■ Document section:
KeywordsColor Word Multisensory Integration Reward Rate Outcome Uncertainty Response Deadline
A diverse repertoire of behavioral tasks has been employed to examine the cognitive processes and neural basis underlying decision-making in humans and animals. Some of these have their origins in psychology, others in cognitive neuroscience, yet others in economics. There is also a continual invention of novel or hybrid paradigms, sometimes motivated by deep conceptual questions stimulated by computational modeling of decision-making and sometimes motivated by specific hypotheses related to functions of neuronal systems and brain regions that are suspected of playing an important role in decision-making.
- Decision-making under uncertainty
- Multidimensional decision-making
Decision-Making Under Uncertainty
Many decision-making tasks require the subjects to make choices among alternatives under conditions of uncertainty. Uncertainty can arise from noise related to sensory inputs, ignorance about stimulus or action outcomes, stochasticity or imprecise representation related to (relative) temporal onset of events, or some hybrid combinations of two or more of these factors. The difficulty of the tasks can often be controlled parametrically via the level of uncertainty induced experimentally, and the tasks can therefore be used to probe fundamental limitations and properties of human and animal cognition, as well as characterize individual and group differences.

■ Problem: According to the decision-making passage, how can the difficulty of tasks under uncertainty often be controlled? Base the answer solely on the decision-making passage above.

■ Extracted data:
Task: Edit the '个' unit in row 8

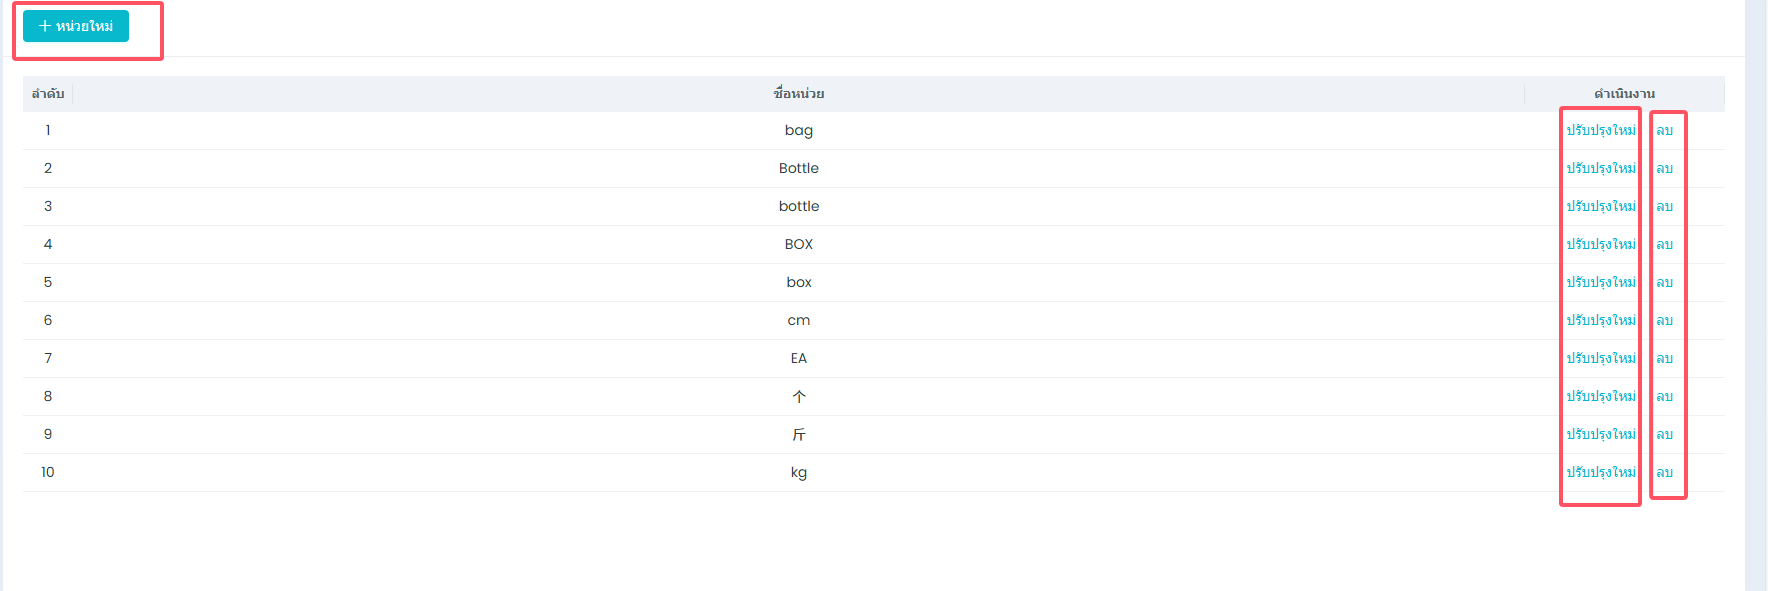Action: point(1600,396)
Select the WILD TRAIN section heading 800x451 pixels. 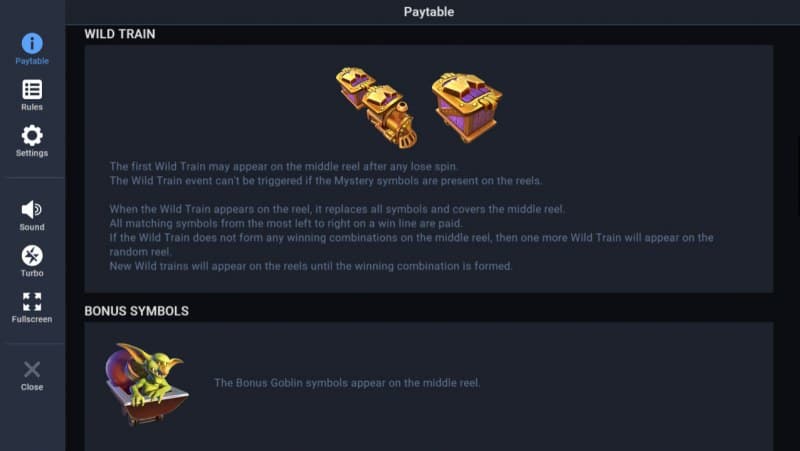pos(119,34)
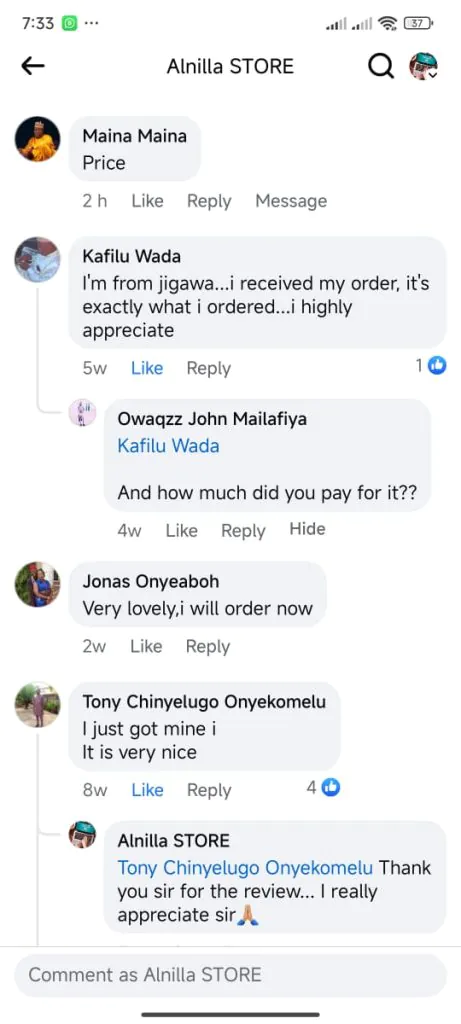461x1024 pixels.
Task: Toggle Like on Kafilu Wada's comment
Action: pyautogui.click(x=147, y=368)
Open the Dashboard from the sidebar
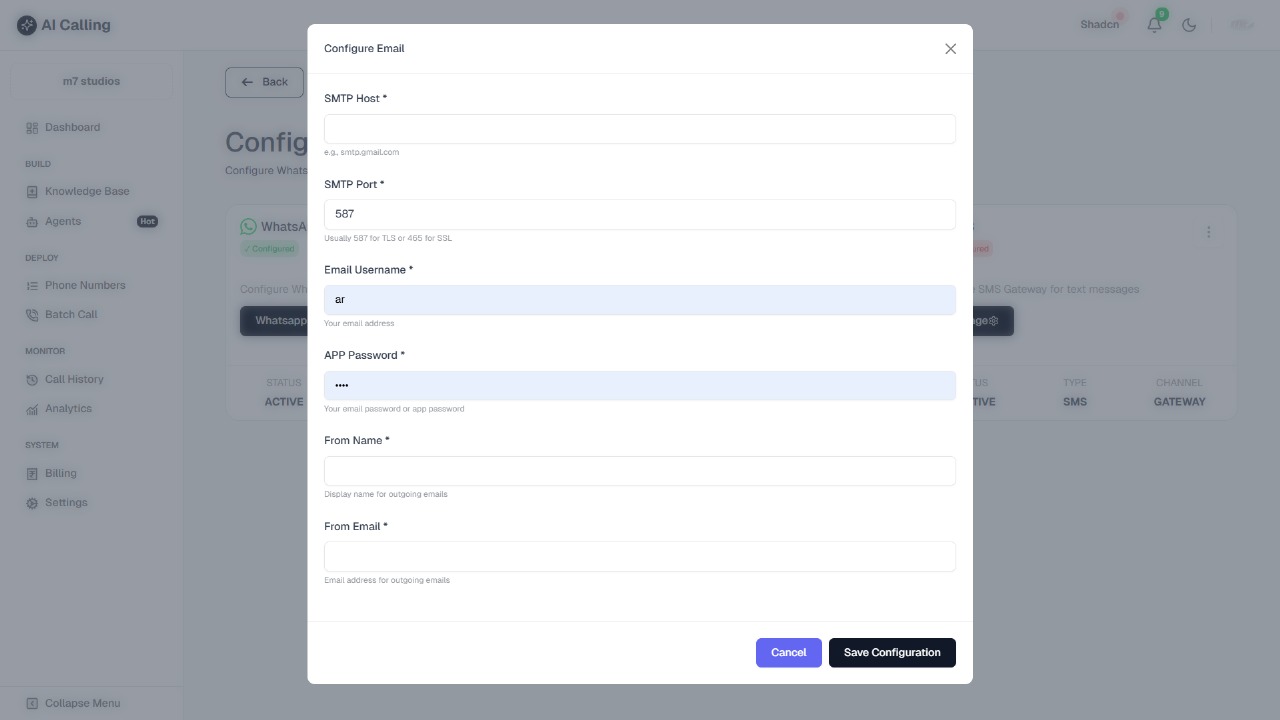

■ Reply to the exercise: Parametrically, via the level of uncertainty induced experimentally.